Whilst correction accuracy was the main focus of this work, it should also be noted that both RATS and TDSR correction may be performed quickly on modern hardware. For instance, the correction of 128 averages takes approximately 0.6 and 0.4 seconds for TDSR and RATS respectively using and Intel(R) Core(TM) i5-8250U CPU. Therefore, in cases where SNR is low and the best method may not be obvious, it is feasible to compare the SNR from averaging uncorrected; TDSR and RATS corrected data and proceed with the highest quality reconstruction.

One alternative to spectral-registration based methods is known as the metabolite-cycling technique [16], where metabolite selective inversion pulses are alternately applied prior to the localization scheme as an alternative to conventional water suppression. Using this scheme, a full intensity water signal is acquired for each average and water-suppressed metabolite data may be obtained by subtracting average pairs. Therefore, accurate phase and frequency correction may be performed using the high SNR water signal in protocols where the metabolite SNR may be too low for spectral registration with TDSR or RATS [17, 18]. Whilst effective for low metabolite SNR applications, at the time of writing the metabolite-cycling method is not widely available or suitable for non-proton MRS.

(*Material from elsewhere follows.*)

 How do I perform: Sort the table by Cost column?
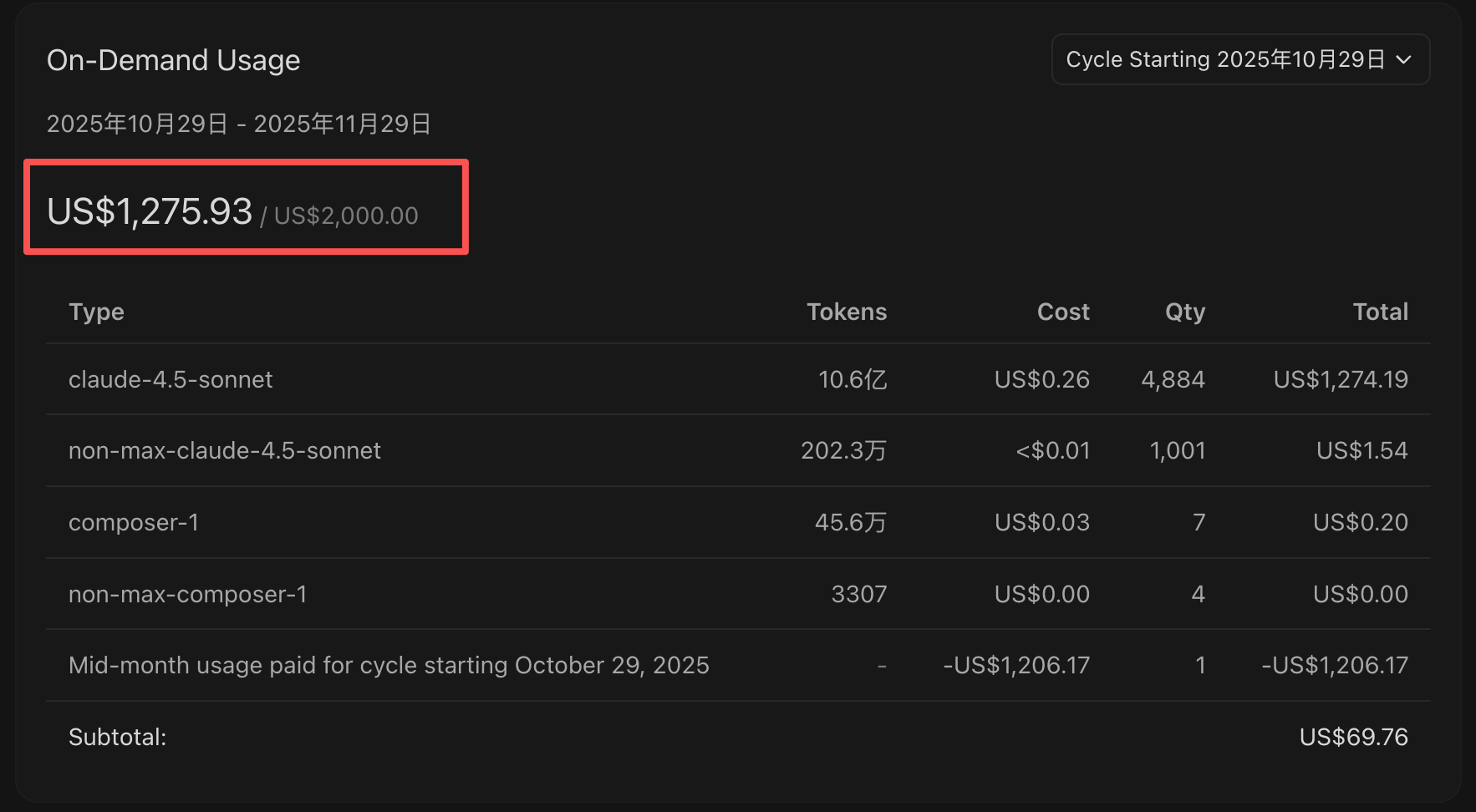[1062, 312]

The first reported use of retrospective correction for conventional clinical MRS was in 2005 [19]. Yet, despite being compatible with all widely available sequences and rapid to perform, current use remains largely restricted to edited-MRS [4]. One potential reason may be due the smaller typical voxel dimensions used for conventional clinical MRS (2cm sided cube) compared to edited MRS (3cm sided cube) resulting in a metabolite SNR lower than required for accurate correction. However, previous work [19] has shown that combining averages over blocks is effective for using spectral registration with lower SNR data. Further potential barriers to use in the clinical setting include the extra time required to export individual averages for offline analysis and limited availability of spectral registration methods integrated into the scanner software. Recently available open-source implementations of spectral registration methods in the MATLAB (MathWorks, Natick, Massachusetts, USA) based FID-A package [20] or R [15] based spant package (https://github.com/martin3141/spant) may aid clinical validation and uptake in the future.

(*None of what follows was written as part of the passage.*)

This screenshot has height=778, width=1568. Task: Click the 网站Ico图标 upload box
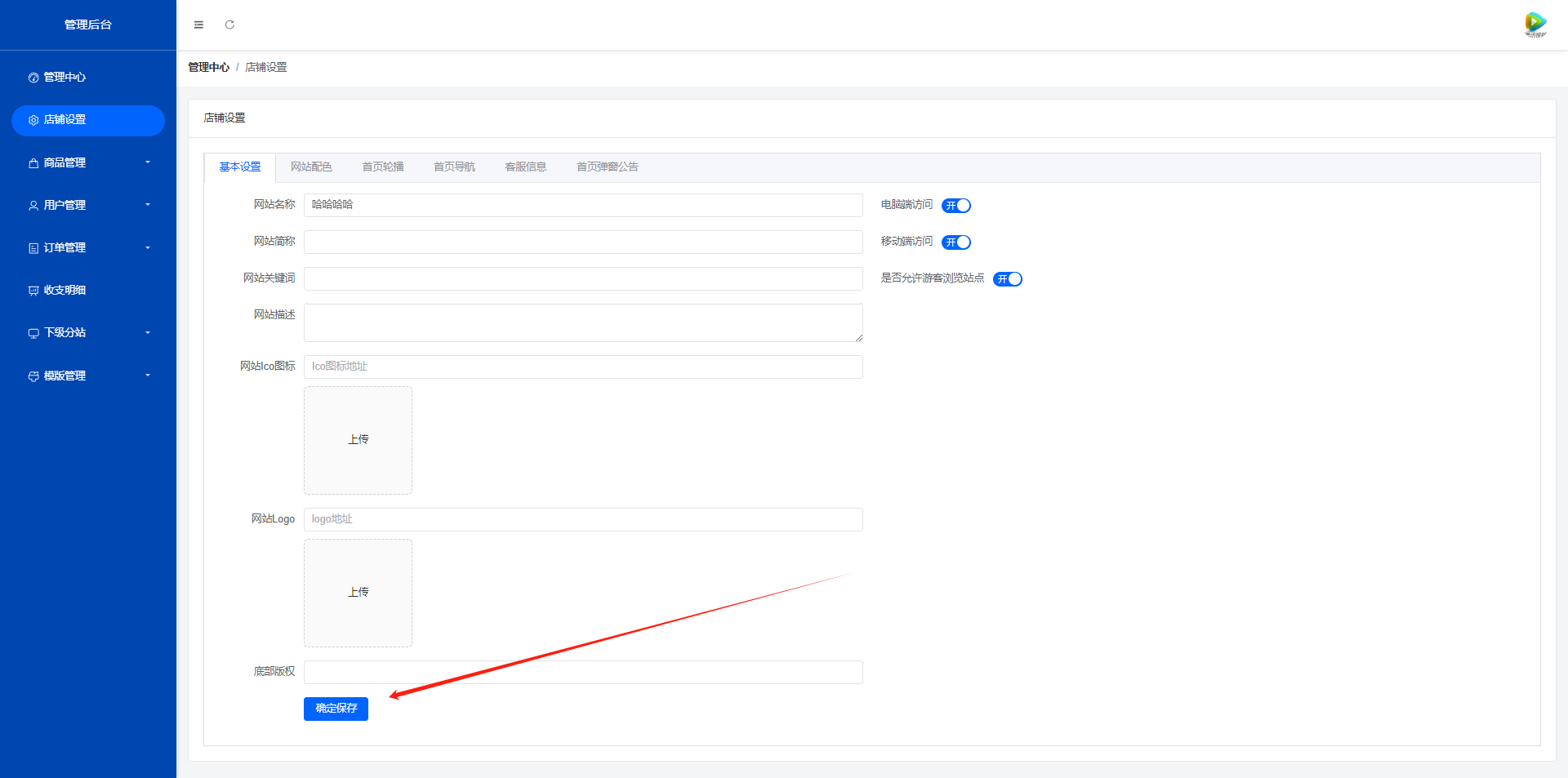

Whilst the focus of this paper is on the correction of distorted scans, the RATS method produces an amplitude, frequency offset and phase offset for each average, which may be also used as criteria for excluding individual averages from the final result. For instance, a frequency offset greater than 5Hz could act as an exclusion criterion for a particular average, and a dataset with more than 10% of averages excluded may indicate significant movement which should be incorporated into the clinical decision making process. Plots of the amplitude, frequency and phase throughout the scan could also accompany the fitting results to aid quality assessment and clinical interpretation.

In conclusion, the RATS algorithm has been shown to provide accurate retrospective correction of SVS MRS data in the presence of large frequency shifts and baseline instability. The method may be easily incorporated into the processing pipeline of both conventional and J-difference edited MRS to improve lineshape, SNR and aid quality assessment.

Acknowledgments

The support of Philips Healthcare Clinical Science for the provision of the MEGA-PRESS implementation.